Violência no trânsito em debate no Brasil

Enviada em 21/10/2020

Segundo o filósofo existencialista Jean-Paul Satre, " a violência, seja qual for a maneira como ela se manifesta, é sempre uma derrota". Nessa perspectiva, a violência no trânsito brasileiro, a qual tem seu crescimento evidenciado, indica falhas na segurança das ruas do país. Dentre elas, destacam-se a mobilidade urbana ineficiente associada ao estresse e o ensino focado na teoria e não na formação dos motoristas conscientes. Tais situações contribuem para o agravamento desse problema de saúde pública.

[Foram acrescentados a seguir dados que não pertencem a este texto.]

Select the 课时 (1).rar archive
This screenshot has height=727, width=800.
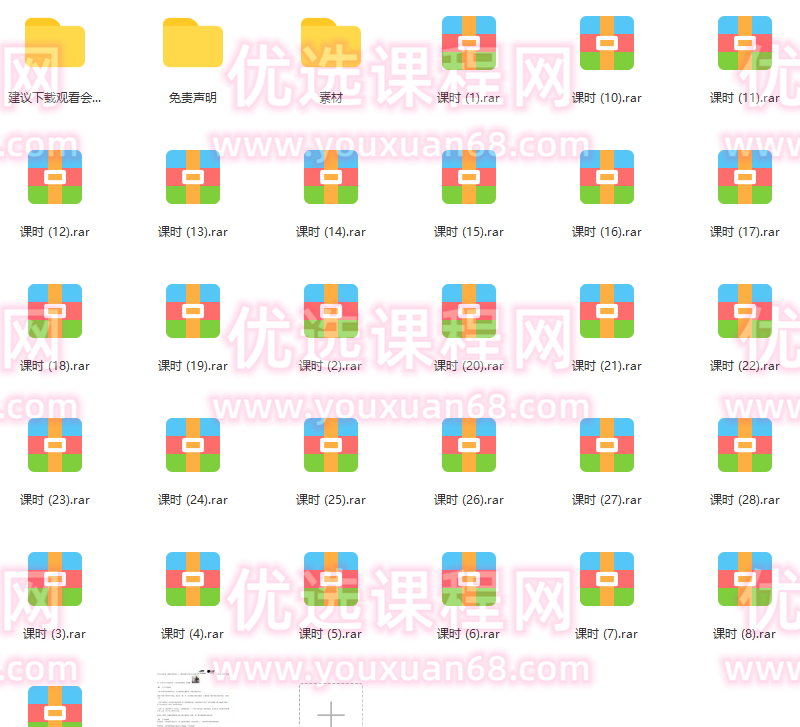pos(469,44)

Desde a última década, com o crescimento da economia brasileira, muitas pessoas passaram a ter poder de compra, aumentando o consumo de automóveis. Porém, o crescimento de carros e motos nas ruas não veio acompanhado de infraestrutura, o que contribui para a formação de congestionamentos nas vias do país. Tal situação afeta a saúde dos motoristas, já que durante os intermináveis engarrafamentos os condutores se tornam impacientes e estressados, algo que pode resultar em discussões e acidentes. Isso é mostrado por uma pesquisa do programa “Fantástico”, que evidencia em 2019 cerca de quarenta mortes ocasionadas por brigas no trânsito.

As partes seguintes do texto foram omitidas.